§ **简短题目**
请将下方记录中从包含“This screenshot has height=388, width=827.”的那一行开始、到包含“[x=99, y=39]”的那一行结束的各行整理成 Markdown 表格，列名分别为“序号”和“内容”，每行填入序号和该行文字。空行不列入，图片也从结果中删去。

§ **所示信息**

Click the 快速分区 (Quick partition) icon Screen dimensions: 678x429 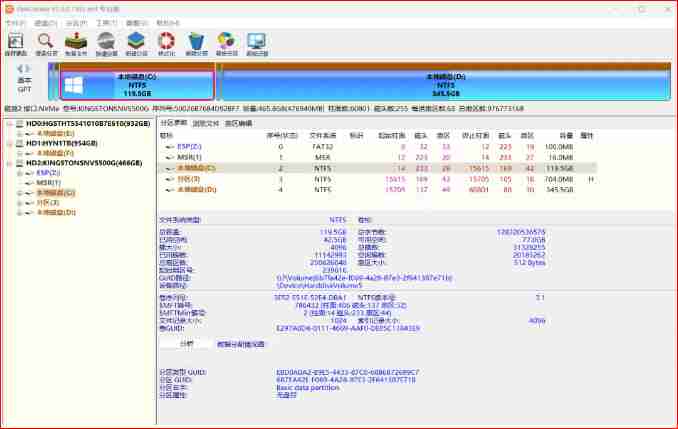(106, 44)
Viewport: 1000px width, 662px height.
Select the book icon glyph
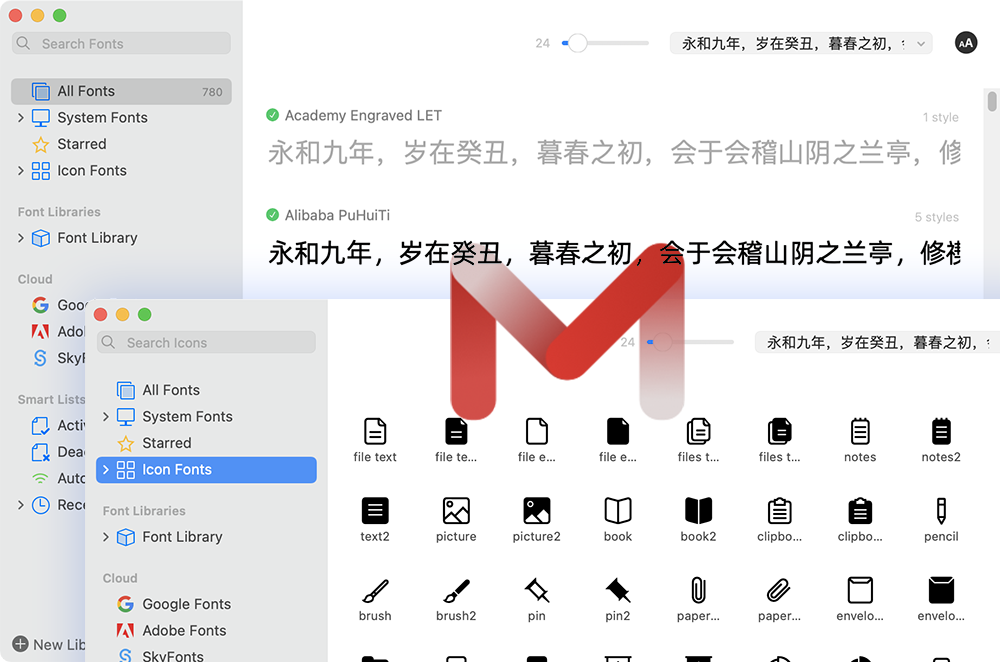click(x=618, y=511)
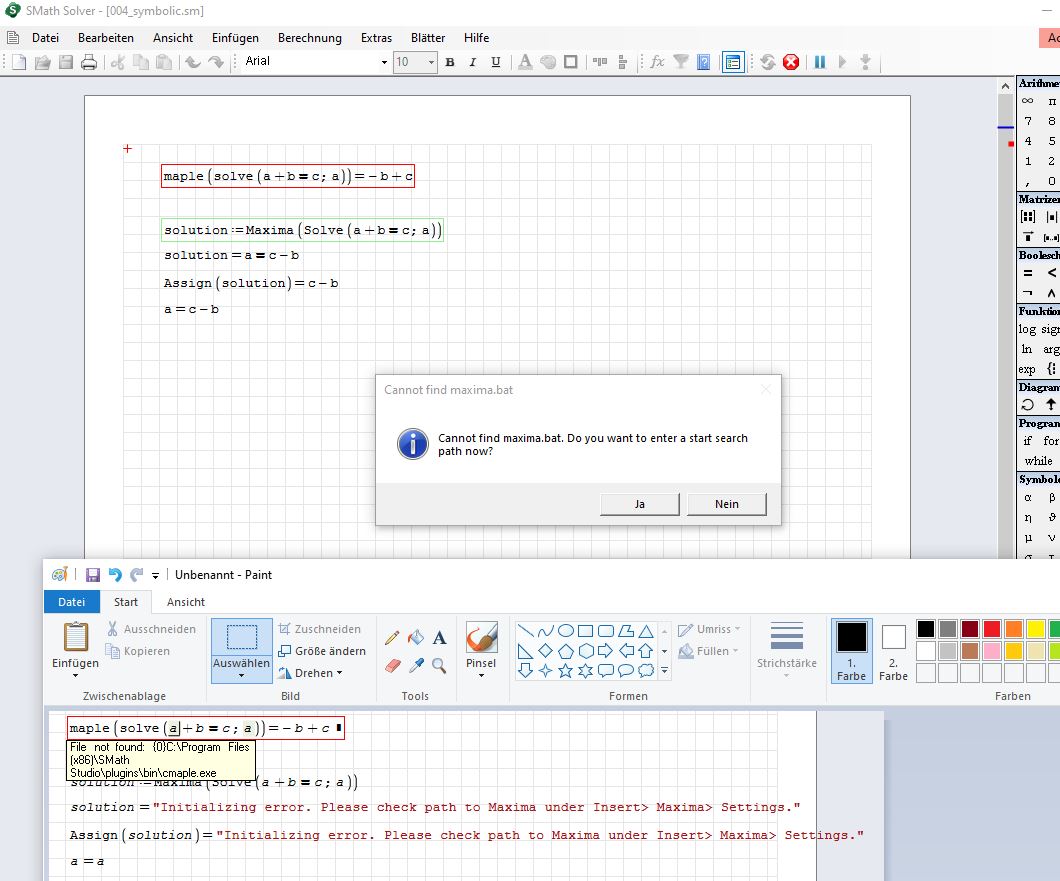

...

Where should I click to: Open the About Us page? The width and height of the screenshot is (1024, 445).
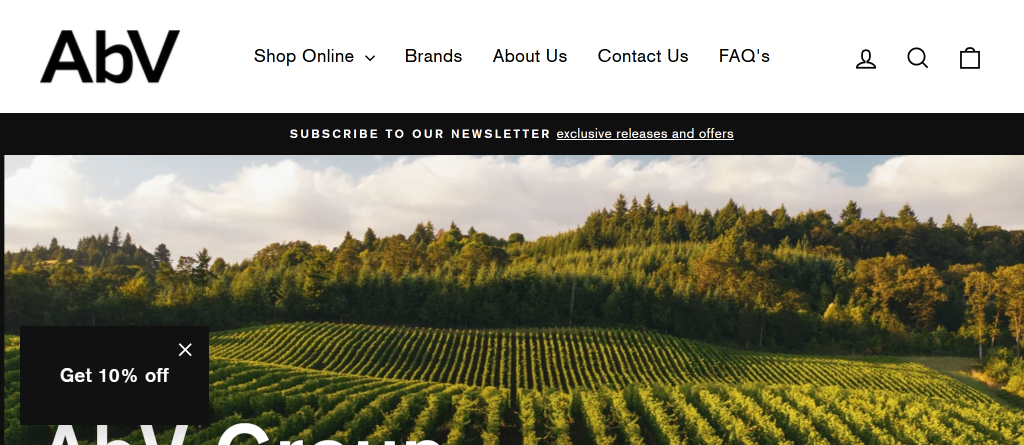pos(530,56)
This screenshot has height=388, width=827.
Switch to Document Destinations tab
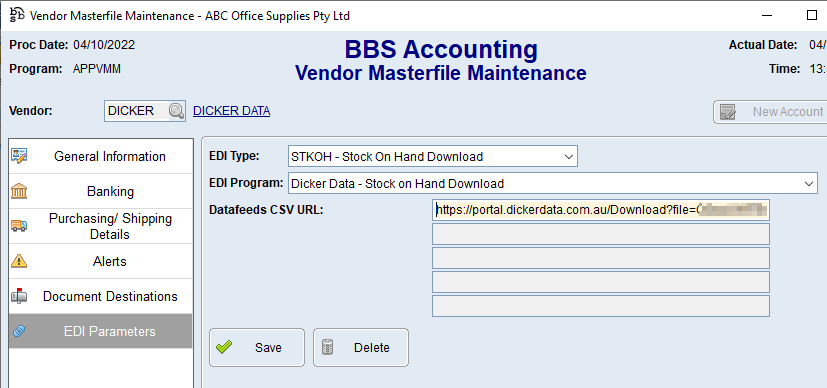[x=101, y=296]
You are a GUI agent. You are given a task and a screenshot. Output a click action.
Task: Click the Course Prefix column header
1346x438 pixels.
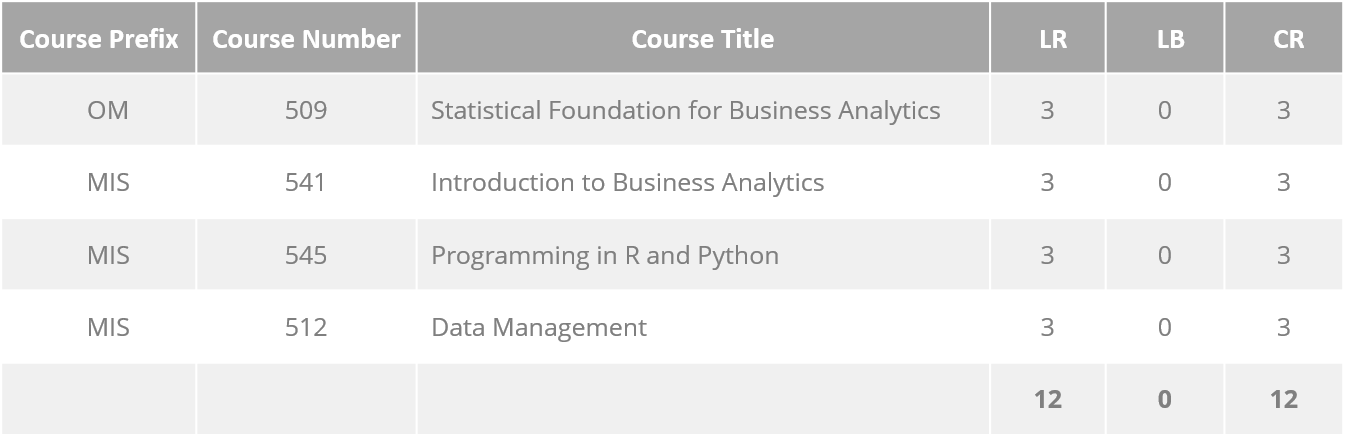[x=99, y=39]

§ **完成结果**
| 序号 | 内容 |
|---|---|
| 1 | This screenshot has height=388, width=827. |
| 2 | Switch to Document Destinations tab |
| 3 | [x=101, y=296] |
| 4 | You are a GUI agent. You are given a task and a screenshot. Output a click action. |
| 5 | Task: Click the Course Prefix column header |
| 6 | 1346x438 pixels. |
| 7 | [x=99, y=39] |